Here we use the ‘gbm’ package to fit boosted regression trees to the Boston data set. We run ‘gbm()’ function with the option distribution=“gaussian” since this is a regression problem; if it were a binary classification problem, we would use distribution=“bernoulli”. The argument n.trees=10000 indicates that we want 10000 trees. The ‘summary()’ function produces a relative influence plot and also outputs the relative influence statistics.
library(gbm); ##install.packages("gbm")
## Loaded gbm 2.1.4
set.seed (1)
boost.boston=gbm(medv~.,data=Boston[train,],distribution= "gaussian",n.trees=10000)
summary(boost.boston)
We see that ‘lstat’ and ‘rm’ are by far the most important variables.
We now use the boosted model to predict ‘medv’ on the test set:
yhat.boost=predict(boost.boston,newdata=Boston[-train,],n.trees=10000)

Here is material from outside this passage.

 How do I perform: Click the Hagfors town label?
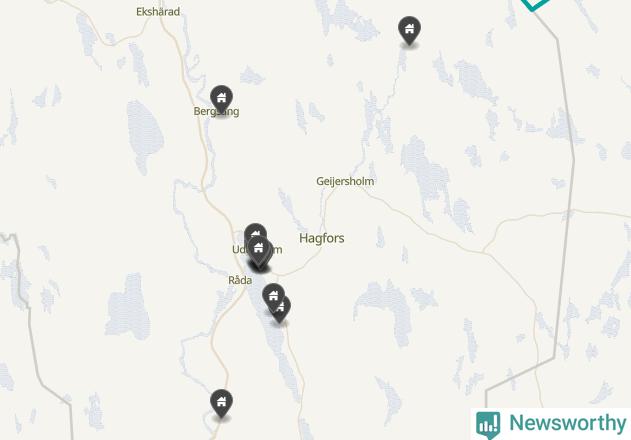pyautogui.click(x=322, y=238)
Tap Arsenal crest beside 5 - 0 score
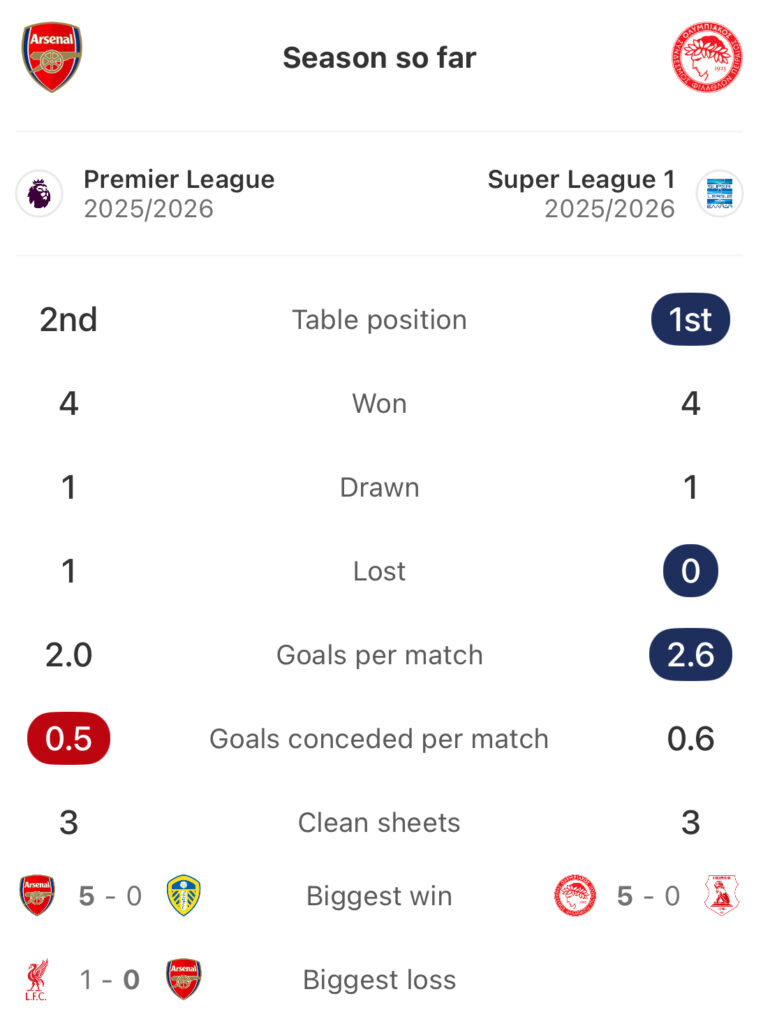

mean((yhat.boost -boston.test)^2)
## [1] 15.74614
PLAY AROUND WITH IT IN THE LAB We can also modify the parameters in ‘gbm()’ function to see if we can obtain a better prediction accuracy. In the following ‘gbm()’ function, the option ‘interaction.depth=4’ limits the depth of each tree. The default depth of each tree is ‘interaction.depth = 1’. The ‘shrinkage=0.2’ specifies the shrinkage parameter \(\lambda\), whose default value is 0.001.
boost.boston=gbm(medv~.,data=Boston[train,],distribution="gaussian",n.trees=5000,
interaction.depth=4,shrinkage=0.2)
yhat.boost=predict(boost.boston,newdata=Boston[-train,],n.trees=5000)
mean((yhat.boost -boston.test)^2)
## [1] 10.89474
The above gradient boosted model gives the best prediction accuracy so far.